OAB acompanhará de perto a garota de 11 anos de idade impedida de realizar aborto após ser estuprada

A Ordem dos Advogados do Brasil de Santa Catarina (OAB-SC) vai acompanhar de perto o caso em que uma garota de 11 anos de idade foi impedida de realizar aborto. Mesmo diante da gestação ter ocorrido em decorrência de estupro, a juíza Joana Ribeiro Zimmer, de Tijucas (SC), falou em “homicídio” e induziu para que a gravidez fosse mantida.

Em nota oficial, o presidente da Comissão de Direito da Criança e do Adolescente da OAB-SC, Edelvan Jesus da Conceição, admitiu ter tomado conhecimento do caso envolvendo a menina estuprada com “muita preocupação”. Para ele, a criança não teve seus direitos preservados.

Diferentemente do entendimento da juíza, que se baseou em recomendação do Ministério da Saúde para garantir que a gestação não poderia ser interrompida após a 22ª semana, Conceição reforçou que, no Brasil, o aborto é permitido por lei justamente em casos em que a grávida tenha sido vítima de ação criminosa.

“De forma incondicional, resguardarmos e garantirmos proteção integral à vida da menina gestante.”

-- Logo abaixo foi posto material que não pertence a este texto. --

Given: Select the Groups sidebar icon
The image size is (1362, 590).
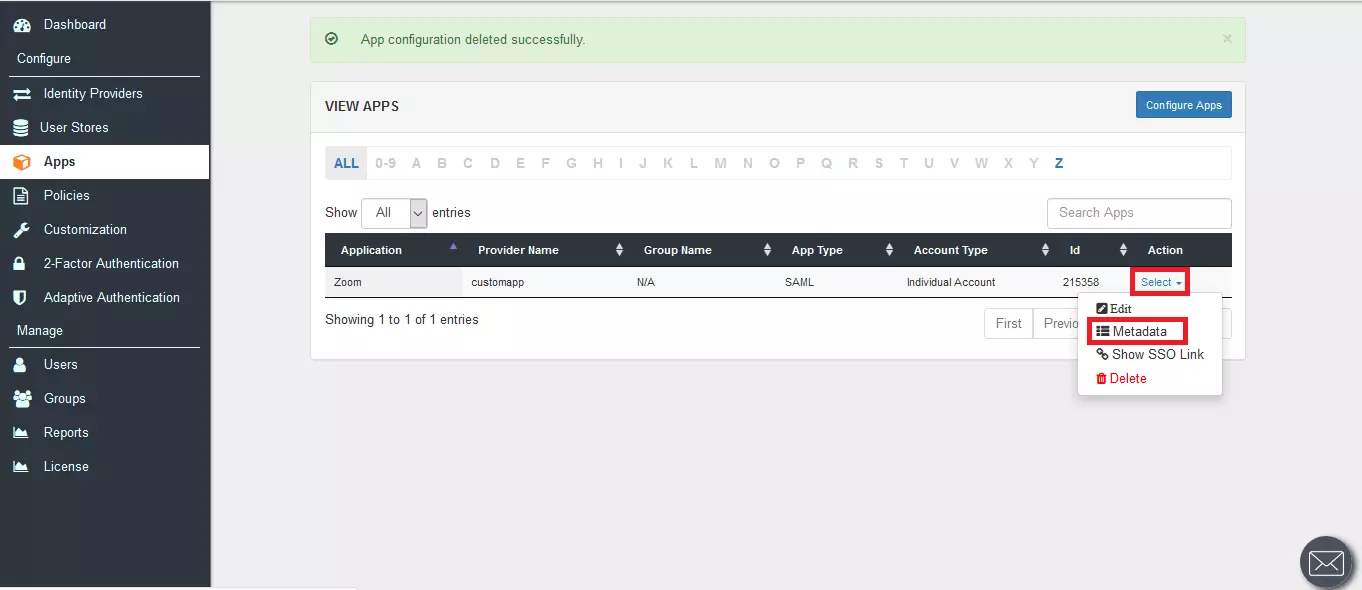Looking at the screenshot, I should coord(22,398).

“Dentre as situações em que a legislação brasileira autoriza a interrupção da gravidez estão a violência sexual e o risco de vida para a gestante”, afirmou o dirigente da OAB-SC. “Estamos buscando junto aos órgãos e instituições com atuação no caso todas as informações necessárias para, de forma incondicional, resguardarmos e garantirmos proteção integral à vida da menina gestante”, prosseguiu Conceição.